Jakarta, TeropongMalut – Jaksa Agung Muda Tindak Pidana Umum (JAM-Pidum), Prof. Dr. Asep Nana Mulyana, menyetujui lima permohonan penyelesaian perkara melalui mekanisme Restorative Justice (RJ) atau keadilan restoratif. Salah satu kasus yang menarik perhatian adalah kasus pencurian yang dilakukan oleh Fadhlul Munawar bin M. Saleh di Pidie, Aceh.

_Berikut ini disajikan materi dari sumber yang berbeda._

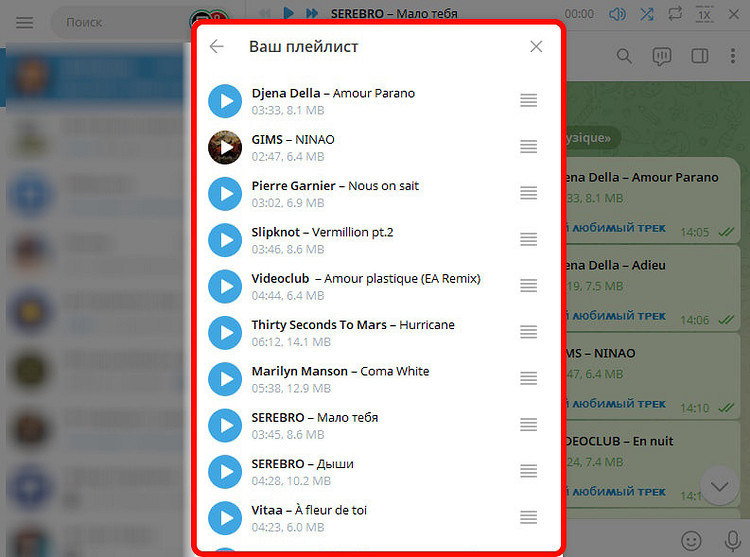Play Djena Della – Amour Parano track
This screenshot has width=750, height=557.
[225, 101]
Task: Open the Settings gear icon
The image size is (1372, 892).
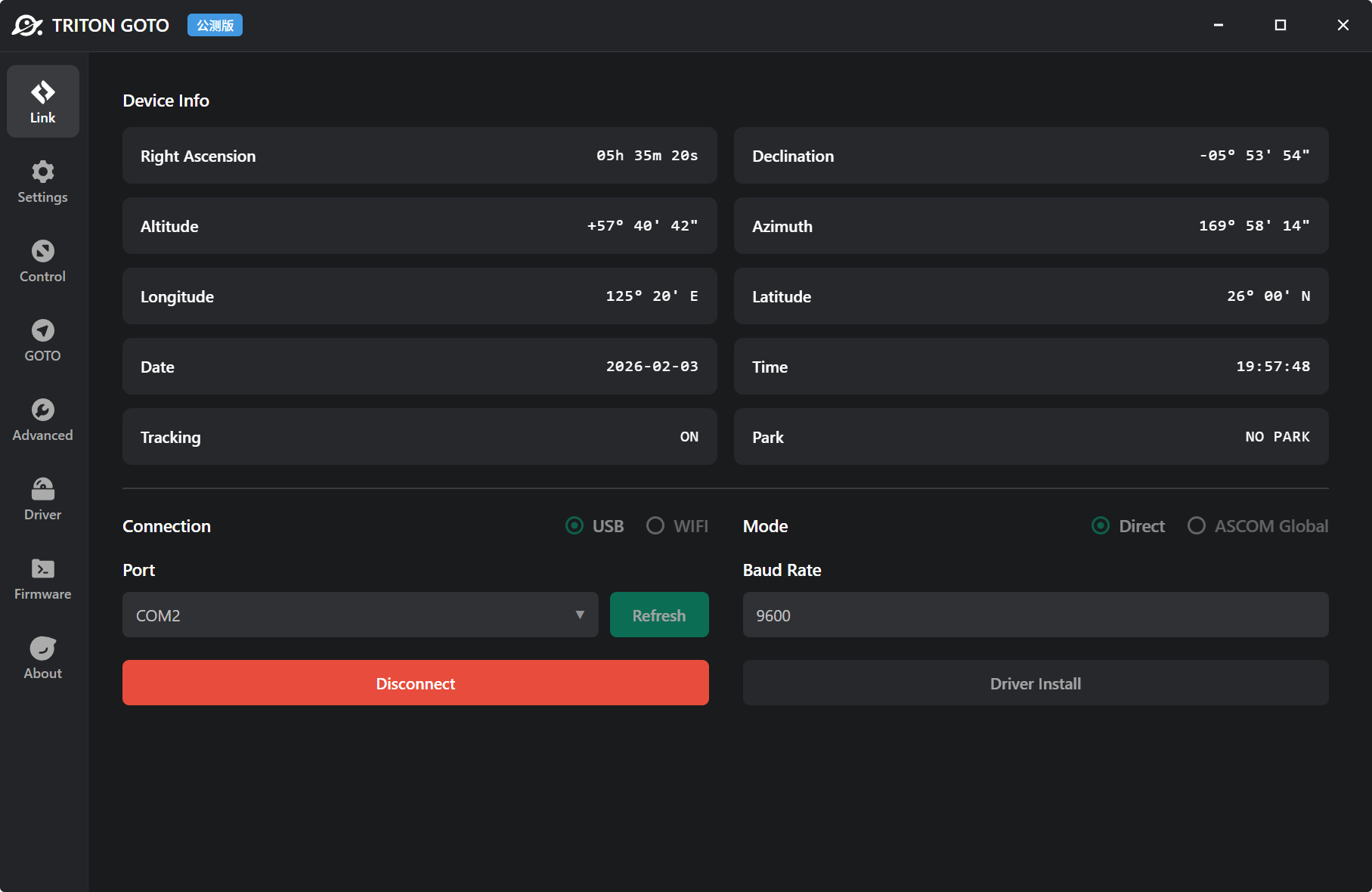Action: point(43,172)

Fadhlul Munawar, warga Gampong Bangkeh, Kecamatan Geumpang, diduga mencoba mencuri sepeda motor Yamaha RX-King pada 14 Desember 2024. Ia melihat kunci sepeda motor lain tertinggal di sebuah dinding dan mencoba menggunakannya untuk menghidupkan sepeda motor target. Upayanya gagal, dan ia meninggalkan kunci tersebut di lokasi kejadian. Warga kemudian mengamankannya dan menyerahkannya ke pihak kepolisian.

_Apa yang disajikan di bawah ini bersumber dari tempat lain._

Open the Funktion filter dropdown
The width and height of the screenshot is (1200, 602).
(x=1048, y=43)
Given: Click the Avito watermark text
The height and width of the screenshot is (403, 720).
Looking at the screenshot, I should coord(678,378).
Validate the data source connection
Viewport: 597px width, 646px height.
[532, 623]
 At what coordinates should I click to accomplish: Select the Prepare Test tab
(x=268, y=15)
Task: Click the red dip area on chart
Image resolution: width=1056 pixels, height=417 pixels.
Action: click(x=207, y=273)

Kepala Cabang Kejaksaan Negeri Pidie di Kota Bakti, Yudha Utama Putra, S.H., menginisiasi penyelesaian kasus ini melalui RJ. Setelah proses perdamaian yang melibatkan tersangka dan korban, tercapai kesepakatan. Fadhlul Munawar mengakui kesalahannya, meminta maaf, dan korban menerima permintaan maaf tersebut, terlebih lagi karena tidak ada kerugian materiil yang diderita korban. Korban juga meminta agar proses hukum dihentikan.

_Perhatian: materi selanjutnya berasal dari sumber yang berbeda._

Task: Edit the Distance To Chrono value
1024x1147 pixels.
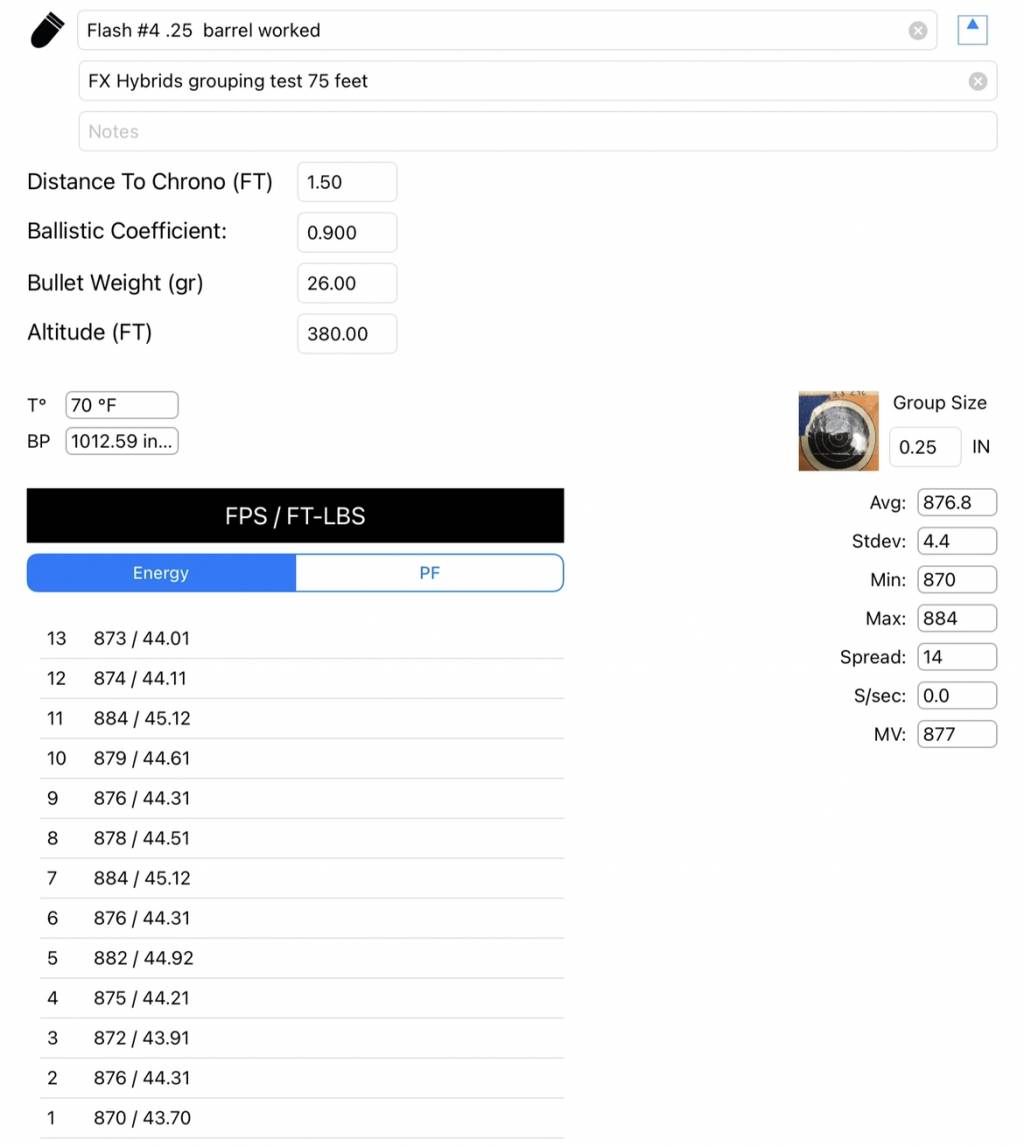Action: (346, 182)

Permohonan penghentian penuntutan berdasarkan RJ diajukan ke Kepala Kejaksaan Tinggi Aceh dan disetujui, kemudian diajukan ke JAM-Pidum dan akhirnya disetujui. Selain kasus di Aceh, JAM-Pidum juga menyetujui empat permohonan RJ lainnya yang melibatkan berbagai jenis pelanggaran, termasuk pencurian, penganiayaan, penipuan/penggelapan, dan penghinaan di berbagai wilayah Indonesia.
Penghentian penuntutan ini didasarkan pada beberapa pertimbangan, antara lain: proses perdamaian yang telah terlaksana, tersangka belum pernah dihukum dan baru pertama kali melakukan tindak pidana, ancaman hukuman di bawah lima tahun, janji tersangka untuk tidak mengulangi perbuatannya, proses perdamaian yang dilakukan secara sukarela, kesepakatan bersama untuk menghentikan proses hukum, pertimbangan sosiologis, dan respon positif dari masyarakat.
JAM-Pidum menekankan pentingnya penerbitan Surat Ketetapan Penghentian Penuntutan (SKP2) berdasarkan Perjak Nomor 15 Tahun 2020 dan Surat Edaran JAM-Pidum Nomor: 01/E/EJP/02/2022. Hal ini untuk memastikan kepastian hukum dalam penerapan RJ. (TS)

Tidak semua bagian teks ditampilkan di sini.